If we look at the TrueCrypt audit report: https://opencryptoaudit.org/reports/TrueCrypt_Phase_II_NCC_O...

It says they found 2 high severity issues, 1 low severity issue, 1 undermined severity issue. All in the cryptography category.

There were additional issues found by the Project Zero: http://googleprojectzero.blogspot.de/2015/10/windows-drivers...

Even when faced with this clear evidence, people consider TrueCrypt as being safe.

VeryCrypt is under active development, so the situation is much better since the issues can be fixed in the future releases. However, people might blindly follow whatever is reported and consider VeraCrypt bulletproof regardless of the previous experience with other crypto projects.

2 comments

> Even when faced with this clear evidence, people consider TrueCrypt as being safe.

I don't understand. If your definition of 'safe' requires that no vulnerabilities can ever be discovered in a product, you're going to have to give up and never use a computer again.

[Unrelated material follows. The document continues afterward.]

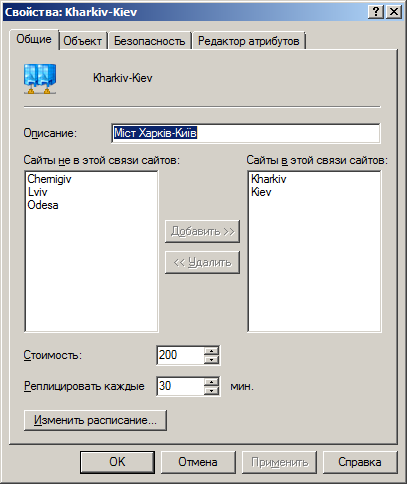Click the Изменить расписание button

[x=95, y=420]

Having some high-end crypto experts and some of the best bug hunters audit your product and then fix the discovered vulnerabilities puts you at the higher end of the security spectrum.

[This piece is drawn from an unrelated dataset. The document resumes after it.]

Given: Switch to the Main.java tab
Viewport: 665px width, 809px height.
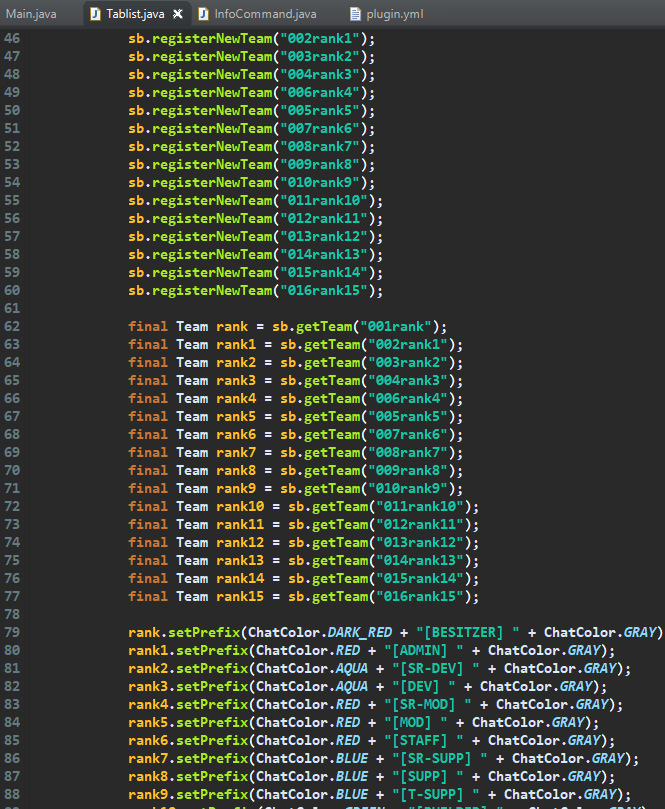Looking at the screenshot, I should (x=31, y=14).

> VeryCrypt is under active development, so the situation is much better since the issues can be fixed in the future releases.

Counter-point for consideration: any non-maintenance code changes may introduce new issues that weren't part of this audit.

It is safe. It's safe in the same way that your valuables locked inside a 4 ton safe in your basement are safe. Or in the same way that being a passenger on a plane is safe. Or even in the same way that SSL is safe.

From the report you linked:

> While CS believes these calls will succeed in all normal scenarios, at least one unusual scenario would cause the calls to fail and rely on poor sources of entropy

Essentially, there are outlying circumstances in which it might be more vulnerable than usual, which is true of pretty much anything.